**** DATA EXCERPTS ****
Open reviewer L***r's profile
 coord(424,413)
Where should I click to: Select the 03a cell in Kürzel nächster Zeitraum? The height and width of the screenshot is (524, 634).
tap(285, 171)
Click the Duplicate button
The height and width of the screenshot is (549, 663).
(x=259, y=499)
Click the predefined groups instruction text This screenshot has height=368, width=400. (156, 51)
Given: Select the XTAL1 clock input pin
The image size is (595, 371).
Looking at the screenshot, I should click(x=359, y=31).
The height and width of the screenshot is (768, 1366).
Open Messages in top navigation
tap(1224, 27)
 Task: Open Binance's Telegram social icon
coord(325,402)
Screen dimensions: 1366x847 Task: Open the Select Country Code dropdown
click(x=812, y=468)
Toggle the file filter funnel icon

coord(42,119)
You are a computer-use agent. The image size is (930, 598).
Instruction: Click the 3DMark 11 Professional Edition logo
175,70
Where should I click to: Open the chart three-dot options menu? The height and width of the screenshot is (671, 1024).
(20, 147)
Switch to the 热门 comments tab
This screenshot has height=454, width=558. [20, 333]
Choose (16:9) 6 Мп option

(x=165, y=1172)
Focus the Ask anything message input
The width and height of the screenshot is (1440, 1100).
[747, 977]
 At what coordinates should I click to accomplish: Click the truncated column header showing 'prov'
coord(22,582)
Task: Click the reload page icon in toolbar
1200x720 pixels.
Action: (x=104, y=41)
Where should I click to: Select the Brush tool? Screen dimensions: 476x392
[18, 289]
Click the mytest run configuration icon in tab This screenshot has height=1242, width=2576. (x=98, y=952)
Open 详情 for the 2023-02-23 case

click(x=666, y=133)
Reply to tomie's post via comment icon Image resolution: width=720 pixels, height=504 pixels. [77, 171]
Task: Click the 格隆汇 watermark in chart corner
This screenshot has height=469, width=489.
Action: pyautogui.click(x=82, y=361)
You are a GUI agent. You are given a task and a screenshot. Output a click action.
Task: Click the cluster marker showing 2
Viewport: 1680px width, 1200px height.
****
§ WHAT IS ASKED
Rewrite the rows from the start of the rows through the line that contains "This screenshot has height=454, width=558.", inclusive, with "Duplicate" changed to "Copy" and everything else unchanged.

§ EXERCISE ANSWER
Open reviewer L***r's profile
 coord(424,413)
Where should I click to: Select the 03a cell in Kürzel nächster Zeitraum? The height and width of the screenshot is (524, 634).
tap(285, 171)
Click the Copy button
The height and width of the screenshot is (549, 663).
(x=259, y=499)
Click the predefined groups instruction text This screenshot has height=368, width=400. (156, 51)
Given: Select the XTAL1 clock input pin
The image size is (595, 371).
Looking at the screenshot, I should click(x=359, y=31).
The height and width of the screenshot is (768, 1366).
Open Messages in top navigation
tap(1224, 27)
 Task: Open Binance's Telegram social icon
coord(325,402)
Screen dimensions: 1366x847 Task: Open the Select Country Code dropdown
click(x=812, y=468)
Toggle the file filter funnel icon

coord(42,119)
You are a computer-use agent. The image size is (930, 598).
Instruction: Click the 3DMark 11 Professional Edition logo
175,70
Where should I click to: Open the chart three-dot options menu? The height and width of the screenshot is (671, 1024).
(20, 147)
Switch to the 热门 comments tab
This screenshot has height=454, width=558. [20, 333]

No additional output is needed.